While the savings per household that we identify are small, they can add up across households. Aggregating across the 2,133 participants in our study yields a reduction of roughly 0.56 megawatts in peak demand during an average peak-period hour, but the effect could be much larger across the full suite of Ecobee customers in Ontario. Extrapolating our findings to California, which has about 1.6 million smart thermostats installed and is moving toward widespread residential time-of-use pricing, we find a 66-megawatt to 427-megawatt reduction in demand during an average peak-period hour on a warm or hot summer day, depending on assumptions about enrollment in time-of-use pricing programs. Other devices, such as hot water heaters and pool pumps, could be adapted to optimize their operation in response to time-varying prices. Our work suggests that such programs could deliver important energy savings and be designed in a way to minimize discomfort for customers. Such automation could help pave the way for more widespread acceptance of time-varying electricity prices.
Other devices, such as hot water heaters and pool pumps, could be adapted to optimize their operation in response to time-varying prices. Our work suggests that such programs could deliver important energy savings and be designed in a way to minimize discomfort for customers. Such automation could help pave the way for more widespread acceptance of time-varying electricity prices.
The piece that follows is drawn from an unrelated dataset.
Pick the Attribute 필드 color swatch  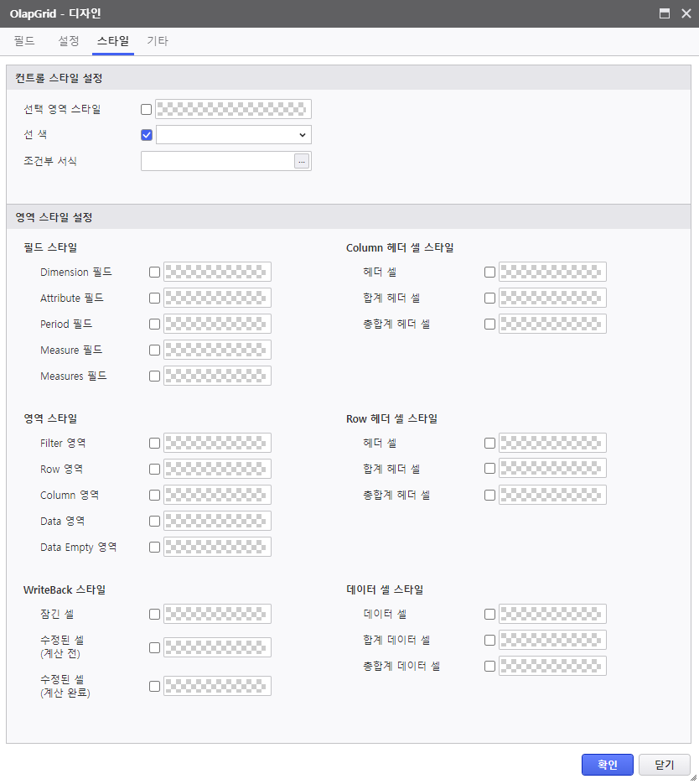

Decarbonizing the electricity system to avoid the worst consequences of global climate change will require substantial reliance on variable and intermittent sources of renewable energy, such as wind and solar. In a renewables-abundant future, the efficiencies we gain from pricing dynamically, with the aim of balancing demand and supply at each moment in time, will be even greater than today. Smart devices can reduce the cost of adjusting consumption in response to price variation. Smart devices also can help overcome political opposition to more widespread implementation of time-varying electricity prices. With nearly 20 states and the federal government targeting complete or substantial decarbonization of the electricity system in the next couple of decades, smart technologies could be integral to achieving these goals at a reasonable cost.